* [STUDIENTEXT]
════════════════
Bereits nach 24 Stunden(!) berichtete der Pfefferminzölarm eine Reduktion des globalen Symptomscores um fast 19% und damit doppelt so hoch wie der Plazeboarm! Es gab einen Trend für eine Überlegenheit des Pfefferminzöls für alle acht zentralen Reizdarmkategorien, wobei eine Signifikanz für Bauchschmerzen bzw. Bauchkrämpfe und auch Imperativen Stuhldrang (25% Verbesserung vs. 8%) festgestellt wurde.
Nach vier Wochen hatte sich das Verhältnis weiter zugunsten des Pfefferminzöls verschoben.
Besonders interessant an dieser Untersuchung ist auch, dass die Wissenschaftler gezielt schwere Reizdarmfälle für ihre Studie rekrutierten. So durften nur Personen teilnehmen, welche bestimmte Schmerzscores aufwiesen. Diese Teilnehmer profitierten stark vom L-Menthol und die Frequenz der sehr starken oder als unaushaltbar beschriebenen Bauchschmerzen sank signifikant ab.
Das Produkt, welches die entsprechende Zubereitung des Wirkstoffes enthält finden wir in den USA inzwischen unter dem Namen IBgard (www.ibgard.com). Bis wir dieses Supplemente auch im deutschsprachigen Raum erwerben und testen können, sollten wir auf ein möglichst hochwertiges und vor allem hoch-dosiertes Pfefferminzöl zurückgreifen, welches möglichst zeitverzögert freigesetzt wird, um den Dünndarm auch zu erreichen.
════════════════
* [BEREITGESTELLTE ANGABEN]
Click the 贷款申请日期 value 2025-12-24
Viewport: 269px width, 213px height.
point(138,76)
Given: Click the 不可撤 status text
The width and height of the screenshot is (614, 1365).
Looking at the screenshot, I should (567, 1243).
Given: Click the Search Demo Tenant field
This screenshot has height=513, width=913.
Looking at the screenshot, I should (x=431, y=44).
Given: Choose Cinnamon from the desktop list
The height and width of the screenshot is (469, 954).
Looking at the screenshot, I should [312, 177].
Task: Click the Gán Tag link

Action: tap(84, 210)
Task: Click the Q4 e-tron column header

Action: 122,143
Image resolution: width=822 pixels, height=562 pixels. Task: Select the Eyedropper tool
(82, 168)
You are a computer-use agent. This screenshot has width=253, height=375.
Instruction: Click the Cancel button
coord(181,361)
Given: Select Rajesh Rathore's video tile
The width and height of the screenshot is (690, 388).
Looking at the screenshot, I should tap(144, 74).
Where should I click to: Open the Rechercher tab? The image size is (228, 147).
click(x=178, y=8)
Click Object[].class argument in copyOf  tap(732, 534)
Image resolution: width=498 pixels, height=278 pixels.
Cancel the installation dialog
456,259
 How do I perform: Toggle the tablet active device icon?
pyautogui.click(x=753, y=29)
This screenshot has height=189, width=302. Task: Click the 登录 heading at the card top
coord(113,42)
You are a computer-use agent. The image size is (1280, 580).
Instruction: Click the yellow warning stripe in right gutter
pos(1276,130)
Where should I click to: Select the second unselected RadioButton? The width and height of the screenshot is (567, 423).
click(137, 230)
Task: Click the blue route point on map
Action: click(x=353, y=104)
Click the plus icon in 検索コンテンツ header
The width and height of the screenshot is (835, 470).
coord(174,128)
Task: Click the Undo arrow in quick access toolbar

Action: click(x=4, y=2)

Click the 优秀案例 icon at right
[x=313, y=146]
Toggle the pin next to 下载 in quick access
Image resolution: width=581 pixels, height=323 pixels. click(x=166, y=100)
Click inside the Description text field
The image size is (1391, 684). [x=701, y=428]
════════════════
* [ZIEL DER ÜBUNG] Schreiben Sie aus dem Studientext die Passage wortgetreu ab, die mit „Das Produkt, welches“ beginnt und bis einschließlich „auch zu erreichen.“ reicht. Die Einträge stehen in keinem Zusammenhang mit dem Studientext.

* [ANTWORT]
Das Produkt, welches die entsprechende Zubereitung des Wirkstoffes enthält finden wir in den USA inzwischen unter dem Namen IBgard (www.ibgard.com). Bis wir dieses Supplemente auch im deutschsprachigen Raum erwerben und testen können, sollten wir auf ein möglichst hochwertiges und vor allem hoch-dosiertes Pfefferminzöl zurückgreifen, welches möglichst zeitverzögert freigesetzt wird, um den Dünndarm auch zu erreichen.